From: "Khatri, Sunil" <sukhatri@amd.com>
To: "Christian König" <ckoenig.leichtzumerken@gmail.com>,
alexander.deucher@amd.com, Prike.Liang@amd.com,
amd-gfx@lists.freedesktop.org
Cc: christian.koenig@amd.com
Subject: Re: [PATCH 08/11] drm/amdgpu: rework userq reset work handling
Date: Thu, 23 Apr 2026 16:13:30 +0530 [thread overview]
Message-ID: <99fbb7b9-bdd4-4c97-b089-5f6a3bb7a6c8@amd.com> (raw)
In-Reply-To: <20260421125513.4545-8-christian.koenig@amd.com>
[-- Attachment #1: Type: text/plain, Size: 9526 bytes --]

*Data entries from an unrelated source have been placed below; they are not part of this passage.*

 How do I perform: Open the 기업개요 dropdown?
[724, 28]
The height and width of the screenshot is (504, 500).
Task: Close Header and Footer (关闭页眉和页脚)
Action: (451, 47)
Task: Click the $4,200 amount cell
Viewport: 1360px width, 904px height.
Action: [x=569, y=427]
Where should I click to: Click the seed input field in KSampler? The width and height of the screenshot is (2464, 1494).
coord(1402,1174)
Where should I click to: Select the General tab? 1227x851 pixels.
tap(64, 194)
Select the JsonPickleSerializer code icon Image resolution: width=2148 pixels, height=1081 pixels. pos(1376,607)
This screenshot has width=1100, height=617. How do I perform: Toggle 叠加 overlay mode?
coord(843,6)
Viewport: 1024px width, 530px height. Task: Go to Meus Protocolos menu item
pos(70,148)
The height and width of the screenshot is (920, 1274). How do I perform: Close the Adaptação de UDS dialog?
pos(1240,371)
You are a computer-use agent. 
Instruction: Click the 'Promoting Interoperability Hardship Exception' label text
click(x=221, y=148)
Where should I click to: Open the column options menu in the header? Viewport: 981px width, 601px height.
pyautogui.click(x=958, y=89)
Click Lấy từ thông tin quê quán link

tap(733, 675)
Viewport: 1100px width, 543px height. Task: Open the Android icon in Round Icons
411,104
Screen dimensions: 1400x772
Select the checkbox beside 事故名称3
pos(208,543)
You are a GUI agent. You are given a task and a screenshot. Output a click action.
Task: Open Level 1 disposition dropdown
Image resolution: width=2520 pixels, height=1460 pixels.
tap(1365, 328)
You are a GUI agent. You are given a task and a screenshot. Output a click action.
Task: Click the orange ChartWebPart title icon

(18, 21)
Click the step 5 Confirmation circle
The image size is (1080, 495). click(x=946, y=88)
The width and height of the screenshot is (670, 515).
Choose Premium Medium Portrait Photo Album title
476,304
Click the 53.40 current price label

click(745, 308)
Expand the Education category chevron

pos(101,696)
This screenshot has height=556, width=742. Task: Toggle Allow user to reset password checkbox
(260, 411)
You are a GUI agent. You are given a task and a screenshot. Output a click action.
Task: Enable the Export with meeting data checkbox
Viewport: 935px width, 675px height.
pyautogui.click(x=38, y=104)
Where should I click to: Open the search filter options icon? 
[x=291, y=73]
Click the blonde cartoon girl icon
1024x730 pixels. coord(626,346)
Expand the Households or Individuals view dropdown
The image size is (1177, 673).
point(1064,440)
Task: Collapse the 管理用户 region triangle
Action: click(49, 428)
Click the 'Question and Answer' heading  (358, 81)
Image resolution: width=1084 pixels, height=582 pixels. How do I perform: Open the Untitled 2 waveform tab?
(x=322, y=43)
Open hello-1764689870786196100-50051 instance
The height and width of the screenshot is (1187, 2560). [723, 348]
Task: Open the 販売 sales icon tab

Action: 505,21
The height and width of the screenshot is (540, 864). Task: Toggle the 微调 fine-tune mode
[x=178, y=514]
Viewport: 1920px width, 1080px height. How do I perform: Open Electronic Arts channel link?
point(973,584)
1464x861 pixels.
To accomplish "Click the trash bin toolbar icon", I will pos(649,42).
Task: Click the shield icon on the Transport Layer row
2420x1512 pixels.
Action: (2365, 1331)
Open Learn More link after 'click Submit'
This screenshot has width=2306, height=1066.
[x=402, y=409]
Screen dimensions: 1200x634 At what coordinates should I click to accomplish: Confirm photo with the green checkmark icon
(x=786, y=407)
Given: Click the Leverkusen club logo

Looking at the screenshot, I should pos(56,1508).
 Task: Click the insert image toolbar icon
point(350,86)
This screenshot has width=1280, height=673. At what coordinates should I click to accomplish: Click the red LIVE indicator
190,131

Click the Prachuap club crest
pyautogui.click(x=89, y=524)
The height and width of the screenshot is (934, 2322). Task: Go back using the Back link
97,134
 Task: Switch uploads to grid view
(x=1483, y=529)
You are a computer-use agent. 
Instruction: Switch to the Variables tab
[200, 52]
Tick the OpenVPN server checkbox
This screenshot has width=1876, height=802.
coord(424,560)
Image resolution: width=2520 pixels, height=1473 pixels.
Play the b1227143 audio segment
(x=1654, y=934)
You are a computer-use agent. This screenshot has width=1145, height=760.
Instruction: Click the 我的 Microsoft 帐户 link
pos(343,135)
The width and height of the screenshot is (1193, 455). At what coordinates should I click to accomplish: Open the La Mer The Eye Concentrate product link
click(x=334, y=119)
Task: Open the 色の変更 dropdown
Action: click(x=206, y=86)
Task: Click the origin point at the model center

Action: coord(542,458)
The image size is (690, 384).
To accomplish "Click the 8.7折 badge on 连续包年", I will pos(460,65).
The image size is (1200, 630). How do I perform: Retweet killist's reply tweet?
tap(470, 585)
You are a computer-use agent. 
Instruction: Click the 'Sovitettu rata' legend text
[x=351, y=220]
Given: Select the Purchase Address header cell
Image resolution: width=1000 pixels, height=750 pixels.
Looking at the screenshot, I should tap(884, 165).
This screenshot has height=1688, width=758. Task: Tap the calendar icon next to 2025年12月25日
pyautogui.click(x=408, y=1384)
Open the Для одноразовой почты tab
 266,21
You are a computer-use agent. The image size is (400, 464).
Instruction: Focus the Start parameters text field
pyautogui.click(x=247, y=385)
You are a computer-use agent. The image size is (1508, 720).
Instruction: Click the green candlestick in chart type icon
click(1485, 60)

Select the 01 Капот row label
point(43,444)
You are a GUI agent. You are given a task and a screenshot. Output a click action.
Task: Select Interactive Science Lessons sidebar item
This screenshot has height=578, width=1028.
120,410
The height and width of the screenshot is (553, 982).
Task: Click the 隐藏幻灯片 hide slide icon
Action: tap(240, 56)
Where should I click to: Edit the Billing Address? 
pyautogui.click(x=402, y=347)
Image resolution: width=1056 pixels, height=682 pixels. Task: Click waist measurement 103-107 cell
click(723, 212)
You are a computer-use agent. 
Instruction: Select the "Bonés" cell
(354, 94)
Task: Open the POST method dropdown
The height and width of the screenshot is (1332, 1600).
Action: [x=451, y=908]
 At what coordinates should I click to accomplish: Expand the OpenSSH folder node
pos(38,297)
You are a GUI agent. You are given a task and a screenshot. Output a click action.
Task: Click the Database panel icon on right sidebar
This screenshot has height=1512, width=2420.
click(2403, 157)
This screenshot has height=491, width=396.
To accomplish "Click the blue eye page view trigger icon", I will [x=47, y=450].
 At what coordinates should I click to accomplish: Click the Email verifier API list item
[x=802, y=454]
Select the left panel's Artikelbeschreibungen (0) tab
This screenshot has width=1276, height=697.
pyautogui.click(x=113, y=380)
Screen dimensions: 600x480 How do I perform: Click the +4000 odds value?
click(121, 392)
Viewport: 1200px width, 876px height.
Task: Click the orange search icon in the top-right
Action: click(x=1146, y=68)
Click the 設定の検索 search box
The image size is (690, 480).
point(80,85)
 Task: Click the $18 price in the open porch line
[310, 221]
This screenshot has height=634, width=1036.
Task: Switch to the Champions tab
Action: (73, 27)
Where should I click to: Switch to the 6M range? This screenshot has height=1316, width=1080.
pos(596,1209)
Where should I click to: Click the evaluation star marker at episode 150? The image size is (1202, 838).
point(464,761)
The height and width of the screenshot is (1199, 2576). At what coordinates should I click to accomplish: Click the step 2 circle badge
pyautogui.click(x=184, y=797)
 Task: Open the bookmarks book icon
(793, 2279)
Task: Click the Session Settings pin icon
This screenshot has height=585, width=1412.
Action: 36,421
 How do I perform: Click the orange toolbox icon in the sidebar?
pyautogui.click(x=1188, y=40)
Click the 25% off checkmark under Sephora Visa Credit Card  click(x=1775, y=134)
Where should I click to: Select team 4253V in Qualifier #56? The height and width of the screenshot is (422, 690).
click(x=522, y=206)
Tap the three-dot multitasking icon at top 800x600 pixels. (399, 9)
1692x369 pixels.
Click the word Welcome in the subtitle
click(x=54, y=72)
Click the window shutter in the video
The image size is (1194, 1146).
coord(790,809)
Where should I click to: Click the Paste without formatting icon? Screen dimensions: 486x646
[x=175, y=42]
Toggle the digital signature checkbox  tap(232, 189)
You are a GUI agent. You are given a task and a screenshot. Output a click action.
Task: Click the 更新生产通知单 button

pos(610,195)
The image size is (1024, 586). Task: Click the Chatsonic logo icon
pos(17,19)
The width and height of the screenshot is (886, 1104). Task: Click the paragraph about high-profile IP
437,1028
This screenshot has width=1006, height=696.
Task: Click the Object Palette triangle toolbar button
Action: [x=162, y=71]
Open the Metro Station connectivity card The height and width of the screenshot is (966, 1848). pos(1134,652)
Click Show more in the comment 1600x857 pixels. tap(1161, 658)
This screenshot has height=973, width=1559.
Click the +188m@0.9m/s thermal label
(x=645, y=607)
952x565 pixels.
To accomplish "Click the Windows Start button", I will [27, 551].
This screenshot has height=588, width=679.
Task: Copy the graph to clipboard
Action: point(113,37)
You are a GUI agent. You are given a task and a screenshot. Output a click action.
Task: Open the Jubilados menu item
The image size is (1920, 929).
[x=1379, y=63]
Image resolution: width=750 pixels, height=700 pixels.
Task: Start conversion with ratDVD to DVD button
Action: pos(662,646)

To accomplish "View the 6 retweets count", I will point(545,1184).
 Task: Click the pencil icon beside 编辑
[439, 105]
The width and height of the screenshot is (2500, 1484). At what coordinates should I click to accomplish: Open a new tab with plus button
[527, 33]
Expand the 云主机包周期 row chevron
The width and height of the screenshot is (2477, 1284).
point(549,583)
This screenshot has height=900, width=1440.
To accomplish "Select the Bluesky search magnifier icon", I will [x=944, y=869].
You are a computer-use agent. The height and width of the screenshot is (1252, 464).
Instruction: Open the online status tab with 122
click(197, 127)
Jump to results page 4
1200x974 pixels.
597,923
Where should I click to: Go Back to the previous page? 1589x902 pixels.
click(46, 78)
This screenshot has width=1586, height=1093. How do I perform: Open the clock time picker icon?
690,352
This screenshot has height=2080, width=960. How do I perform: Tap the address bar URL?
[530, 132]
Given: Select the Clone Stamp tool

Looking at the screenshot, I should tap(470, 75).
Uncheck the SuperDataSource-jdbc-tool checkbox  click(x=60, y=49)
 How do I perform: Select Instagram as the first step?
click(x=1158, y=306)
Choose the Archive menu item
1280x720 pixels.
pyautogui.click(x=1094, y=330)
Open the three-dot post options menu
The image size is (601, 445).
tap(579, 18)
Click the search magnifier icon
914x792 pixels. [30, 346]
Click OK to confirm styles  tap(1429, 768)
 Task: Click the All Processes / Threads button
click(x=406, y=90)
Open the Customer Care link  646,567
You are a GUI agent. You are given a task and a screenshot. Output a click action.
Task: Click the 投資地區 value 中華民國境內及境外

On 21-04-2026 06:25 pm, Christian König wrote:
> It is illegal to schedule reset work from another reset work!
>
> Fix this by scheduling the userq reset work directly on the work queue
> of the reset domain.
>
> Not fully tested, I leave that to the IGT test cases.
>
> Signed-off-by: Christian König<christian.koenig@amd.com>
> ---
> drivers/gpu/drm/amd/amdgpu/amdgpu.h | 1 -
> drivers/gpu/drm/amd/amdgpu/amdgpu_device.c | 3 +-
> drivers/gpu/drm/amd/amdgpu/amdgpu_userq.c | 84 +++++++++++-----------
> drivers/gpu/drm/amd/amdgpu/amdgpu_userq.h | 16 ++++-
> 4 files changed, 60 insertions(+), 44 deletions(-)
>
> diff --git a/drivers/gpu/drm/amd/amdgpu/amdgpu.h b/drivers/gpu/drm/amd/amdgpu/amdgpu.h
> index 39894e38fee4..17341e384caf 100644
> --- a/drivers/gpu/drm/amd/amdgpu/amdgpu.h
> +++ b/drivers/gpu/drm/amd/amdgpu/amdgpu.h
> @@ -1191,7 +1191,6 @@ struct amdgpu_device {
> bool apu_prefer_gtt;
>
> bool userq_halt_for_enforce_isolation;
> - struct work_struct userq_reset_work;
> struct amdgpu_uid *uid_info;
>
> struct amdgpu_uma_carveout_info uma_info;
> diff --git a/drivers/gpu/drm/amd/amdgpu/amdgpu_device.c b/drivers/gpu/drm/amd/amdgpu/amdgpu_device.c
> index b11c4b5fa8fc..cf61be17e061 100644
> --- a/drivers/gpu/drm/amd/amdgpu/amdgpu_device.c
> +++ b/drivers/gpu/drm/amd/amdgpu/amdgpu_device.c
> @@ -3786,7 +3786,6 @@ int amdgpu_device_init(struct amdgpu_device *adev,
> }
>
> INIT_WORK(&adev->xgmi_reset_work, amdgpu_device_xgmi_reset_func);
> - INIT_WORK(&adev->userq_reset_work, amdgpu_userq_reset_work);
>
> amdgpu_coredump_init(adev);
>
> @@ -5477,7 +5476,7 @@ static inline void amdgpu_device_stop_pending_resets(struct amdgpu_device *adev)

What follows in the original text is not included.